I wish I had more time – or that my time weren’t so valuable. I would spend more time perusing my 1975 Fall/Winter Sears catalog .
I checked out a few items from that catalog that are reasonably – though hardly fully – comparable to similar items in 2006. Then, I divided the average hourly nominal earning of production workers in 1975 ($4.87 in December of that year) into the price of each of these (more or less) randomly selected items. I did the same for 2006 items found (with exceptions noted below) at Sears.com , dividing these prices by the average hourly nominal earning of production workers in December 2005 ($16.34). My data are found in at this BLS site .
My aim – copying the method used by Michael Cox and Richard Alm in part of their 1999 book Myths of Rich & Poor  – is to see how many hours this average American production worker must work to purchase each of these items.
Here’s what I found:
Sears’ lowest-priced 10-inch table saw: 52.35 hours of work required in 1975; 7.34 hours of work required in 2006.
Sears’ lowest-priced gasoline-powered lawn mower: 13.14 hours of work required in 1975 (to buy a lawn-mower that cuts a 20-inch swathe); 8.56 hours of work required in 2006 (to buy a lawn-mower that cuts a 22-inch swathe. Sears no longer sells a power mower that cuts a swathe smaller than 22 inches.)
Sears Best freezer: 79 hours of work required in 1975 (to buy a freezer with 22.3 cubic feet of storage capacity); 39.77 hours of work required in 2006 (to buy a freezer with 24.9 cubic feet of storage capacity; this size freezer is the closest size available today to that of Sears Best in 1975.)
Sears Best side-by-side fridge-freezer: 139.62 hours of work required in 1975 (to buy a fridge with 22.1 cubic feet of storage capacity); 79.56 hours of work required in 2006 (to buy a comparable fridge with 22.0 cubic feet of storage capacity.)
Sears’ lowest-priced answering machine: 20.43 hours of work required in 1975; 1.1 hours of work required in 2006.
A ½-horsepower garbage disposer: 20.52 hours of work required in 1975; 4.59 hours of work required in 2006.
Sears lowest-priced garage-door opener: 20.1 hours of work required in 1975 (to buy a ¼-horsepower opener); 8.57 hours of work required in 2006 (to buy a ½-horsepower opener; Sears no longer sells garage-door openers with less than ½-horsepower.)
Sears highest-priced work boots: 11.49 hours of work required in 1975; 8.26 hours of work required in 2006.
One gallon of Sears Best interior latex paint: 2.4 hours of work required in 1975; 1.84 hours of work required in 2006. (Actually, Sears sells no paint on-line, so the price I got for a premium gallon of interior latex paint is from Restoration Hardware.)
Sears Best automobile tire (with specs 165/13, and a treadlife warranty of 40,000 miles: 8.37 hours of work required in 1975; 2.92 hours of work required in 2006 – although, the price here is of a Bridgestone tire that I found at another on-line merchant.

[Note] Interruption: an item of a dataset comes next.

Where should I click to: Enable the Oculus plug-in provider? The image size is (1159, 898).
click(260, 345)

Judging from its website, Sears no longer sells tires with specs 165/13 and a 40,000 mile warranty.
I realize that you can accuse me of bias – perusing the 1975 catalog and choosing those goods whose real prices have fallen most dramatically over the past 30 years. Certainly, a catalog of 1,491 pages has too many goods (and services, such as appliance installation) to count.
I avoided clothing (which is the first half of the catalog) because most of the clothing Sears sold in 1975 was made of polyester, or polyester/cotton blends – stuff that few of us wear these days.

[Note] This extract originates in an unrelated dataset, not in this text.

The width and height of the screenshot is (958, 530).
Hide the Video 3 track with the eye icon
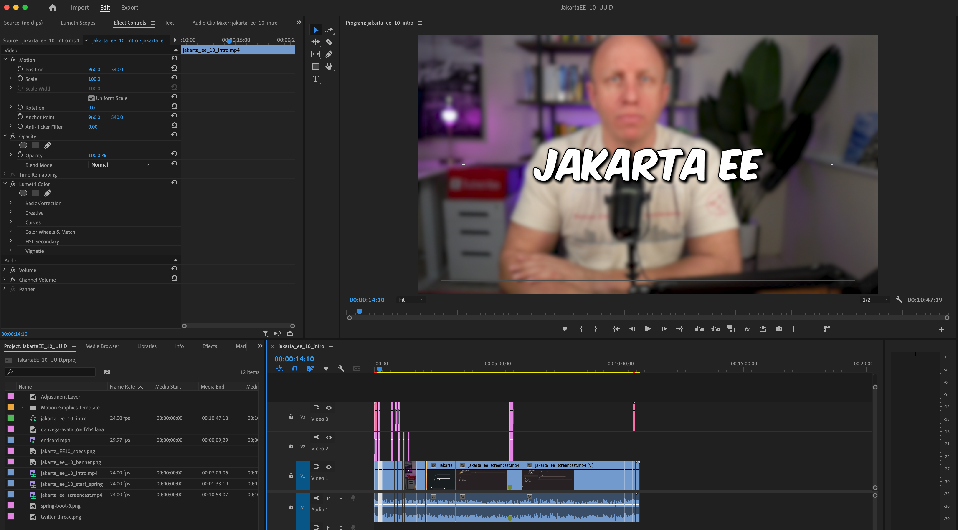click(329, 408)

And some other goods are simply incomparable across this time span. Take mattresses: Sears does sell today some mattress and box-spring sets that today are comparable to the very best set that it sold in 1975, but Sears top-of-the-line mattresses today are not comparable to its top-of-the-line mattress in 1975. Likewise with photography equipment and audio-visual equipment: how do you compare a 2006 CD player to a 1975 turntable?

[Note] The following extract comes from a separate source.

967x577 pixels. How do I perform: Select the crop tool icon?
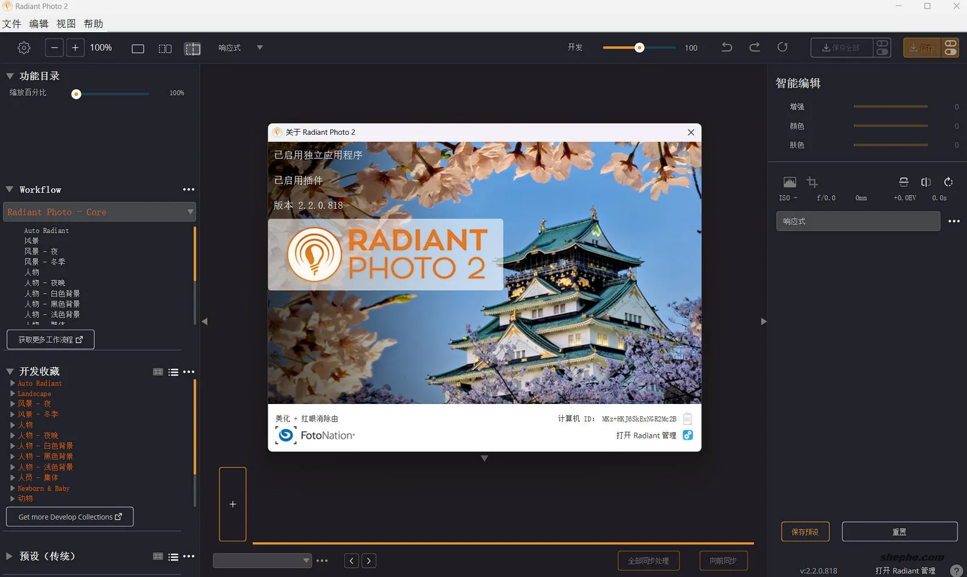click(812, 182)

A more fundamental objection to such a practice would go like this: “Sure, prices of things sold in department stores are today much more affordable than they were in 1975, but what about health-care, housing, and education? These things require more hours of work. What does your little catalog exercise really prove about Americans’ overall standard of living?”
It’s a good question – and I believe that I have an answer. But that answer will await a later blog post (for, unlike Sears, I don’t want anyone to say that this post “has everything!”).